A review of the physician discharge summary, dated 05/16/15 at 10:11 p.m., revealed a patient room air oxygen saturation of 81% during ambulation, requiring 3 liters of home oxygen. A review of the patient discharge instructions/After Visit Summary noted the need for 3 liters of oxygen with activity and provided the name of a home care company.
Review of respiratory therapy documentation, dated 05/15/15 at 8:46 a.m. (day of discharge), revealed a home oxygen evaluation but did not include documentation that home oxygen was arranged and available for use upon discharge for Patient #3.
b) In an interview with Respiratory Therapist (RT) #12, on 08/18/15 at 3:52 p.m., RT #12 described the process for procuring home oxygen for a discharging patient when a physician order for oxygen was present. RT #12 stated the process included assessing the patient on room air Oximetry at rest and with exercise and titration of oxygen as needed; discussing home oxygen needs with the patient and family, determining which oxygen company and type of oxygen system would be used; contacting the home oxygen company with physician order and patient information. The home oxygen company therapist would provide a portable unit at the hospital for the patient to take home and coordinate a stationary unit delivery. RT #12 stated s/he contacted the home oxygen company the afternoon of 08/17/15, and no paperwork surrounding the home oxygen set up for Patient #3 was found.

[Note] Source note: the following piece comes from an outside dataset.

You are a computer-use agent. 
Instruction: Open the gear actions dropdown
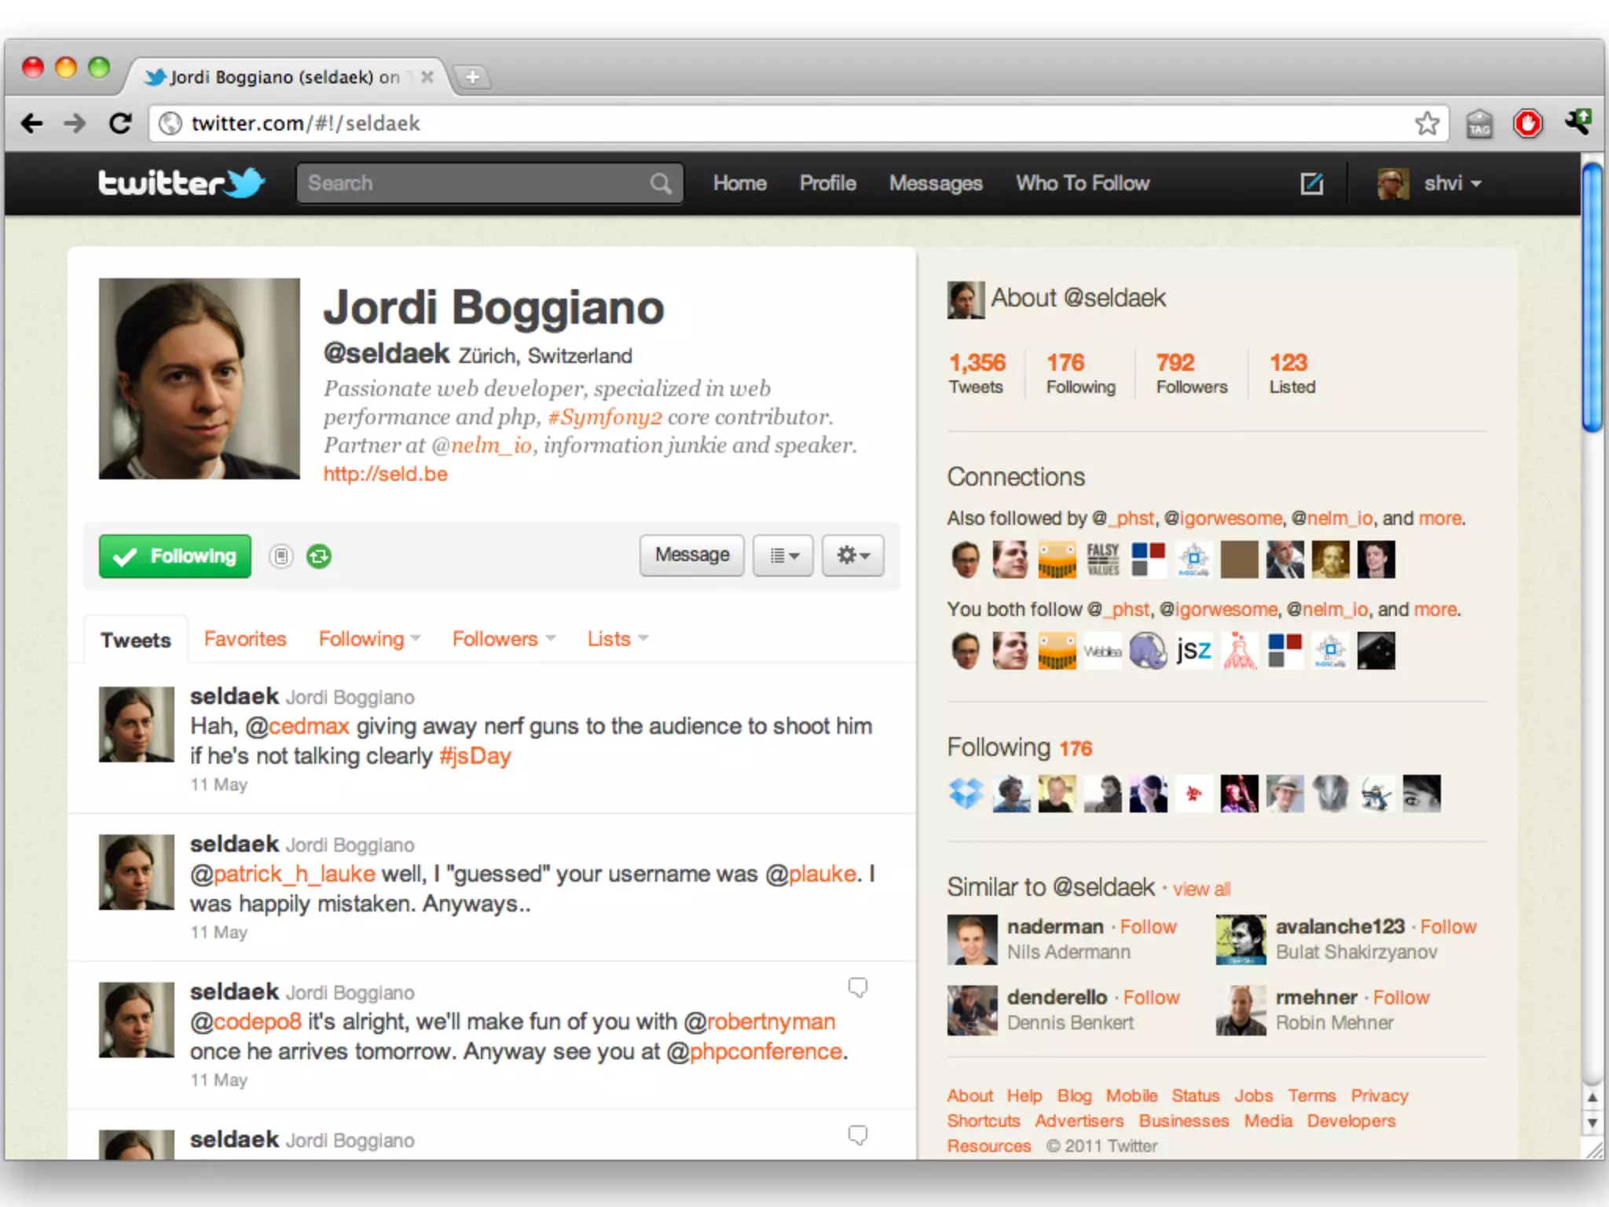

c) An interview with RT #14, on 08/19/15 at 8:31 a.m., revealed s/he performed the evaluation for supplemental home oxygen for Patient #3, and the patient required oxygen during ambulation. S/he stated the home oxygen provider accepted Patient #3, but would not begin the oxygen setup process without a known patient address. RT #14 stated s/he did not notify a supervisor or the case manager regarding the inability of the home oxygen provider to set up oxygen equipment. According to RT #14, at the end of the work shift, s/he passed the home oxygen setup paperwork to the oncoming respiratory therapist. S/he was unable to remember which respiratory therapist the paperwork was passed to. When asked if s/he notified the ordering physician about the possible inability to follow the physician order for home oxygen setup, s/he stated, "no". RT #14 was unable to verify home oxygen had been set-up for Patient #3.

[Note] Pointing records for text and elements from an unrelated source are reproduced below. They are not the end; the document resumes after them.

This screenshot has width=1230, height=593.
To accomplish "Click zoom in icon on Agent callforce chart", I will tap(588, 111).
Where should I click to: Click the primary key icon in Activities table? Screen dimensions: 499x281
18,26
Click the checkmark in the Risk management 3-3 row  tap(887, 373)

d) On 08/19/15 at 10:55 a.m., a phone interview with Registered Nurse (RN) #6 was conducted. Interview revealed the discharge of Patient #3 was completed by RN #6 and occurred "over shift change, just after the beginning of my shift". RN #6 stated s/he was unaware Patient #3 required home oxygen upon discharge.
e) On 08/19/15 at 12:45 p.m., in an interview with the Chief Nursing Officer (CNO) #1, s/he revealed the expectation was for all physician orders to be followed and physician contact was to occur if staff were unable to complete an order for any reason. CNO #1 stated patients had the right to refuse, but staff were required to document refusal when a physician order was not followed.
f) An interview with Medical Doctor (MD) #15, on 08/19/15 at 2:59 p.m. revealed s/he did not know if Patient #3 was discharged from the hospital with home oxygen, and s/he had not received notification regarding the inability to set Patient #3 up with home oxygen. MD #15 stated s/he expected the hospital staff to notify him/her if they were unable to discharge the patient with home oxygen as ordered.